- THE TASK -
With the images left out, print all of the records below exactly.

- RECORD EXTRACTS -
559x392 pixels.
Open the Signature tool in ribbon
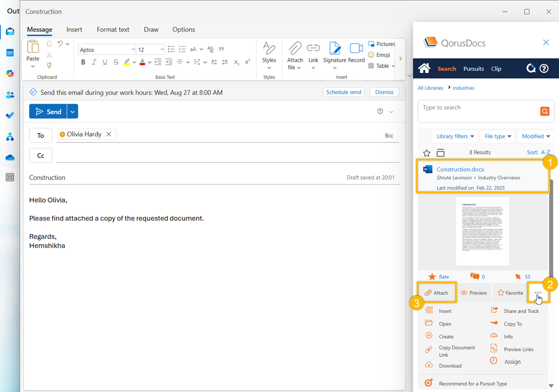334,53
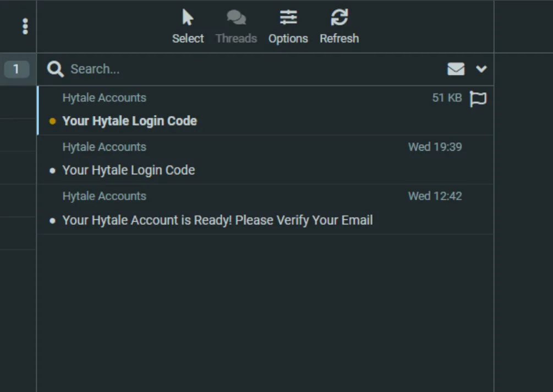The height and width of the screenshot is (392, 553).
Task: Click the envelope filter icon in the search bar
Action: (456, 69)
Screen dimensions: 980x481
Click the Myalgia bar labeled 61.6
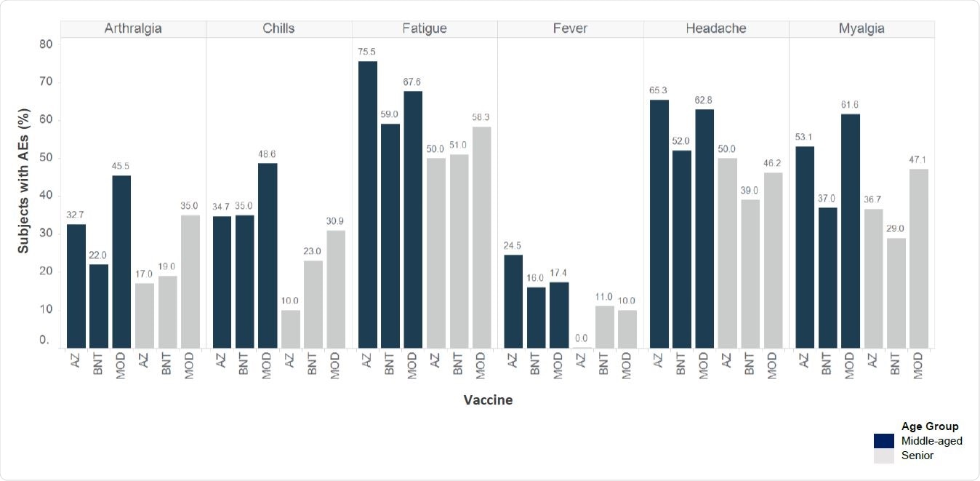[850, 231]
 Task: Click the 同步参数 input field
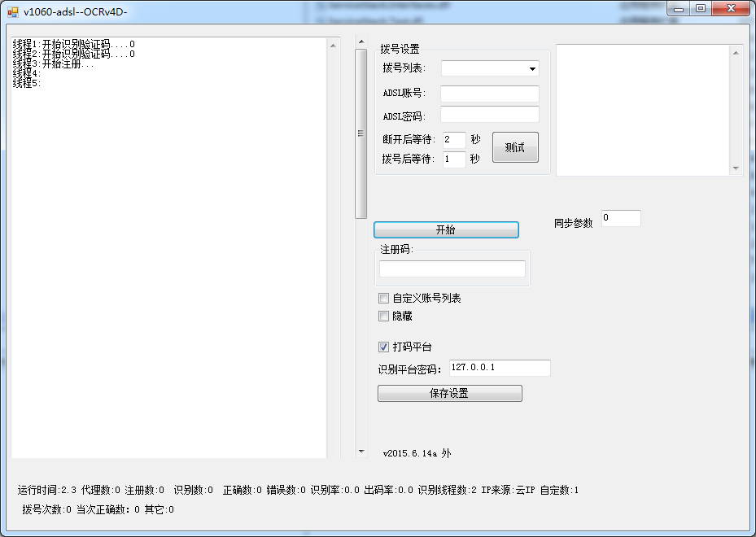(x=620, y=218)
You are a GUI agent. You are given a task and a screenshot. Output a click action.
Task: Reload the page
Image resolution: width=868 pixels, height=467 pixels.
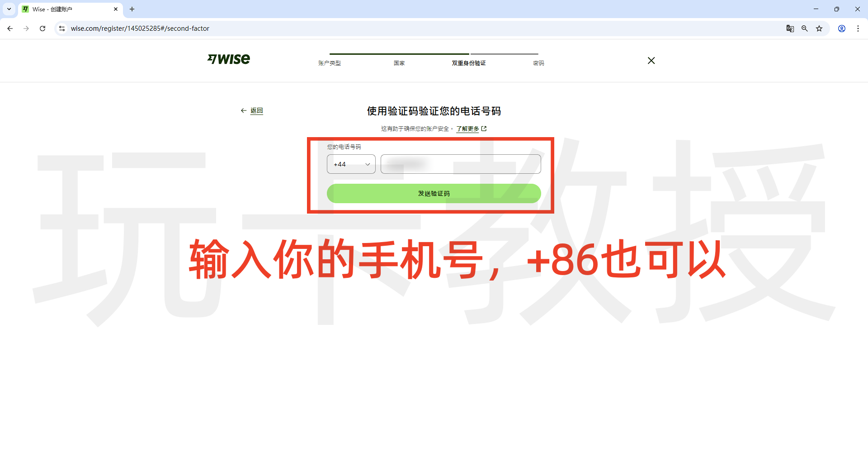tap(42, 29)
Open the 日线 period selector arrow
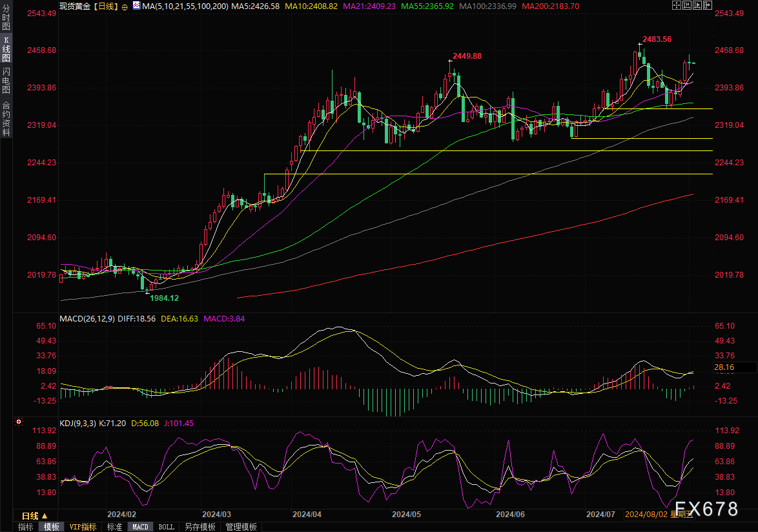Screen dimensions: 758x532 44,516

- YOUR SOLUTION -
559x392 pixels.
Open the Signature tool in ribbon
334,53
The height and width of the screenshot is (392, 553).
Task: Click the envelope filter icon in the search bar
Action: (456, 69)
Screen dimensions: 980x481
Click the Myalgia bar labeled 61.6
[850, 231]
 Task: Click the 同步参数 input field
(x=620, y=218)
You are a GUI agent. You are given a task and a screenshot. Output a click action.
Task: Reload the page
Image resolution: width=868 pixels, height=467 pixels.
tap(42, 29)
Open the 日线 period selector arrow
Screen dimensions: 758x532 44,516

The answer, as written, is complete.